I have seen the future

Well, a tiny fragment of it!

I find myself (once again) in the Athens of the North – not as a result of a rather convenient abduction, but by booking (and then taking) a flight with FlyBe. This does spare my Facebook friends from the usual flurry of activity occasioned by the traditional long train ride – but leaving at short notice, flying was vastly cheaper (and faster) than the surface options.

Flying from Southampton is surprisingly painless – the airport is a short bus ride from home and formalities at the airport can be completed in a matter of seconds. There is also no long queue (or, indeed, any queue) of planes waiting to depart ahead of you and so my flight departed (and arrived) well ahead of schedule. Sadly, for the economics of FlyBe, the plane was mostly empty and so we were allowed to spread out from our default positions (all packed together over the wings), but for the first time in my flying experience this spreading out was constrained by the passenger weight-distribution in our Dash-8 (basically, we could all move nearer the back of the plane, but not even a single row forward – presumably to avoid the aircraft face-planting on the Southampton tarmac).

This more rapid (if less green) route north meant that I could have breakfast, a serious gym session, shower and lunch in the south and still be in Edinburgh for leisured consumption of emergency cake in the Filmhouse cafe followed by the 18:00 screening of the Skeleton Twins (great fun, despite roughly four attempted suicides – on screen, not amongst the audience) at the Cameo. Whilst I realise this capability has existing for many years, it still seems like a form of magic to me – though not, in fact, the vision of the future to which the title refers.

Talking of the Cameo, can I thoroughly recommend Cameo 2 to GofaDM readers. It is quite unlike any cinema I’ve visited before, it has a large and very wide screen but only three (3!) rows of seats. I think it may be (almost) the perfect cinema – why are all others narrow but deep, when wide and shallow is so much better? But, no even this is not the future.

After the film, I went to Tuk-Tuk, the only known source for the finest (IMO), if least authentic, naan in the world – I refer, of course, to the cheese naan. Forget your peshwari or keema, cheese is the filling that naan was invented for!

OK, I’ve teased you for long enough – now to the future bit. I am staying with a friend and he has been upgrading a number of rooms in his house (and is partway through a major extension). My room has been refurbished and as part of this work, the mains sockets have been replaced. As well as the usual two 3-pin mains sockets, there are also two USB charging ports provided – what a delight for the traveller and how practical in almost any modern home. The number of devices which need a USB power feed, but end up using a whole 3-pin mains socket leads to the proliferation of multi-plug adapters and extension cables in every home. It’s like having four sockets in the space for two and would be a boon for the foreign visitor (but also the local) as you need to carry far fewer plugs/plug adaptors with you. It could even lead to fewer hurt feet, with fewer currently unused 3-pin plugs lying inverted waiting to punish the unwary, barefoot pedestrian. The campaign for this to become the standard for all homes starts here!

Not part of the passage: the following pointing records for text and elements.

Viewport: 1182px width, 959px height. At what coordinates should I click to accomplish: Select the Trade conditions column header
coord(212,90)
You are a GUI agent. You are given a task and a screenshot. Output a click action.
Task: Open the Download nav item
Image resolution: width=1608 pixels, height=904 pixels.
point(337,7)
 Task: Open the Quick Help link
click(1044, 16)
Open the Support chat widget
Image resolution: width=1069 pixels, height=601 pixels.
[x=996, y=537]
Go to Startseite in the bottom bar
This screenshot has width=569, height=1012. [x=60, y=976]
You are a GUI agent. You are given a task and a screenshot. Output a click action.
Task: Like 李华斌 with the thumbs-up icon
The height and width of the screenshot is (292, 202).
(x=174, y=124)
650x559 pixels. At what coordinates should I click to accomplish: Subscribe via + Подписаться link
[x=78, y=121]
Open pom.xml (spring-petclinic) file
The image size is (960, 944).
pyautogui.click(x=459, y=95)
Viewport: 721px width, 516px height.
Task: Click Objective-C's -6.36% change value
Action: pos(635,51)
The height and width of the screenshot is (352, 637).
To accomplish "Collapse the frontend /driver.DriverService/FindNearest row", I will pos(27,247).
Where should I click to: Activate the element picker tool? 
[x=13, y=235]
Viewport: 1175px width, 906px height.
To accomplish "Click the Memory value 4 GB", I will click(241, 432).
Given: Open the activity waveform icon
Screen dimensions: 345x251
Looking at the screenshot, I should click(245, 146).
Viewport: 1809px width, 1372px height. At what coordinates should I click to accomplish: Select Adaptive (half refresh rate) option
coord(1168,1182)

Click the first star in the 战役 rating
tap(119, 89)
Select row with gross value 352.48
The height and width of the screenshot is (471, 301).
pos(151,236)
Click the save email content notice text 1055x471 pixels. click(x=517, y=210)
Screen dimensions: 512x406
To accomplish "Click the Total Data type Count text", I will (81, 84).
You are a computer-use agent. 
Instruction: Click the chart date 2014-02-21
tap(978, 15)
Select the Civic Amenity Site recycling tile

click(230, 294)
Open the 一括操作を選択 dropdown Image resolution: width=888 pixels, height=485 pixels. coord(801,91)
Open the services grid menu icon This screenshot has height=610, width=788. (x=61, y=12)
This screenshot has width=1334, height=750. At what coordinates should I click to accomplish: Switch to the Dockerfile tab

2 thoughts on “I have seen the future

  1. matathew says:

    These USB sockets do indeed sound fun, but I wonder whether what you have actually seen is the past? In the bad old days, British homes were each wired with three different socket sizes (2A, 5A and 15A). This arrangement (BS546) was rendered obsolete by the universal use of 13A sockets (BS1363). I have always assumed that this standardisation of domestic sockets was perceived as a huge step forward. And it was all going so well until you mentioned a “plumbed in” 5 volt DC socket…

    It would be interesting to compare the installation costs with the alternative of a few electronic transformers with multiple ports at £5 each.

    It seems that BS1363 dates from 1947, and the USB-A from 1996, so we will wait to see which remains in everyday use for longer.

    • Stuart Ffoulkes says:

      I suspect that the future would not emerge from a purely economic argument smelling of roses (or even miniature heroes). I would go with an argument on aesthetic grounds myself, the “plumbed-in” solution looks so neat and tidy – it should also be more efficient as it relies on a transformer to achieve its magic rather than a Zener diode.

      I strongly suspect the writing is already on the wall for USB-A as I have seen serious discussion on the creation of a USB plug which is indifferent to which way up it is inserted, as the current asymmetry is one of the most pressing issues currently affecting humanity.

      Still, it would be nice if there was a single standard plug and socket for all devices requiring low voltages (and there are so many) – whole drawers could be freed from their current burden of chargers to become useful members of society once more (not to mention the savings in resources and avoided landfill).

      My bike pump can mould itself around either of the common valve types – perhaps a similarly polymorphic electrical socket is the future we should be striving towards?